Короче говоря, не коммунисты управляют новым государством, а оно управляет коммунистами. Более того, Ленин ясно видел, в каком направлении двигалась неуправляемая машина — в направлении буржуазной реставрации, которая легко могла принять форму мирной интеграции Советского государства в мировую капиталистическую систему. Так, он признает «классовую правду» в позиции эмигрантов — «сменовеховцев» (буржуазное политическое течение), которые к тому времени начали поддерживать Советское государство, предугадав трансформацию большевистской партии в наиболее подходящего для российского капитализма надсмотрщика.
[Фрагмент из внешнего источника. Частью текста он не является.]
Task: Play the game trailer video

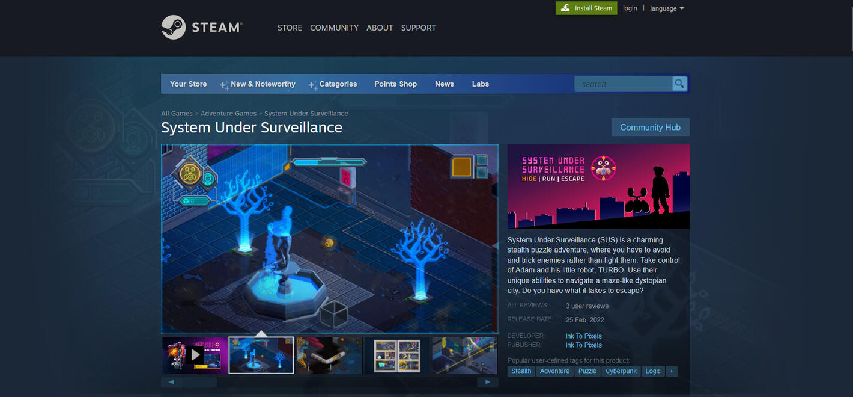Action: click(195, 355)
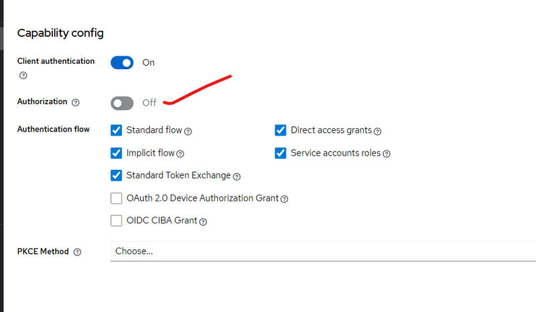
Task: Open Service accounts roles help icon
Action: point(387,154)
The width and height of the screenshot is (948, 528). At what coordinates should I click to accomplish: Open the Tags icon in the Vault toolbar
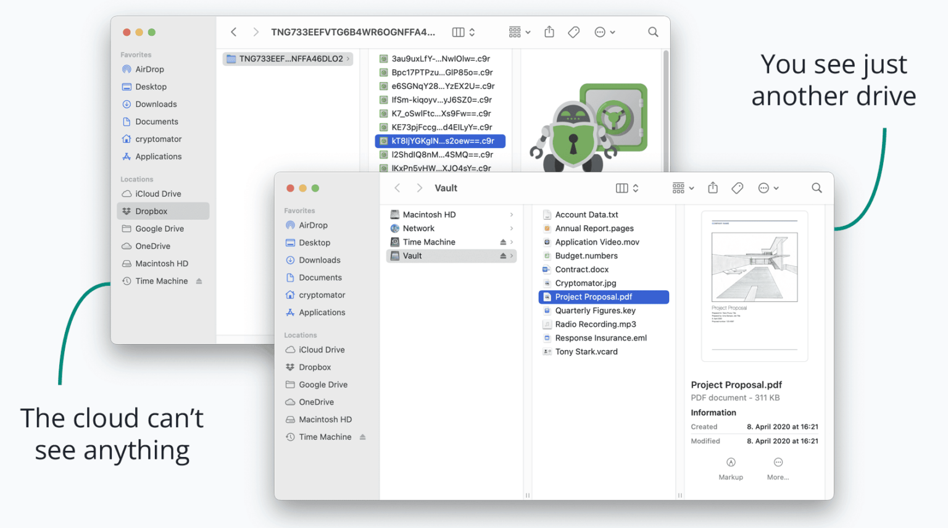[737, 188]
В речи на XI съезде Ленин глубоко проник в суть проблемы, ставшей перед большевиками, однако предложенное им решение было далеко не адекватно. Он не ставил вопрос о том, чтобы применить против бюрократизации действенное пролетарское противоядие — реанимировать Советы и другие органы, объединяющие рабочий класс. Как показал Кронштадт, большевистское руководство уже не верило в этот путь. От Ленина не последовало и предложения ослабить режим осадного положения, который фактически установился внутри партии после Кронштадтского восстания. В том же году «Рабочая оппозиция» подверглась новым ожесточенным нападкам после того, как апеллировала к IV Конгрессу Коминтерна с критикой внутрипартийного режима; Мясников, не поддавшийся уговорам Ленина и не отказавшийся от выступлений в защиту свободы слова, был исключен из партии.
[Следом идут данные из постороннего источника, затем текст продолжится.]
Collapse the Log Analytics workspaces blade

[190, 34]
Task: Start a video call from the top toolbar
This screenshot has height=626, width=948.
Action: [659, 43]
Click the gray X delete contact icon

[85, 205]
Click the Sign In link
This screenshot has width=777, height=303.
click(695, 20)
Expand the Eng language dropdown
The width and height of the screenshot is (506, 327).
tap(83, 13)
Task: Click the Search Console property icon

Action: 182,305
По Ленину, главная проблема заключалась в «нехватке культуры» у коммунистических государственных управленцев — в их неспособности стать лучшими администраторами, чем царские бюрократы, лучшими торговцами и предпринимателями, чем вездесущие «нэпманы», которых породила либерализация экономики. В качестве примера колоссальной бюрократической инерции новой администрации Ленин приводит абсурдную историю о том, как иностранный капиталист предложил продать голодающей России мясные консервы и как целый государственный и партийный аппарат не мог принять решение о покупке консервов, пока к делу не подключилось высшее руководство партии.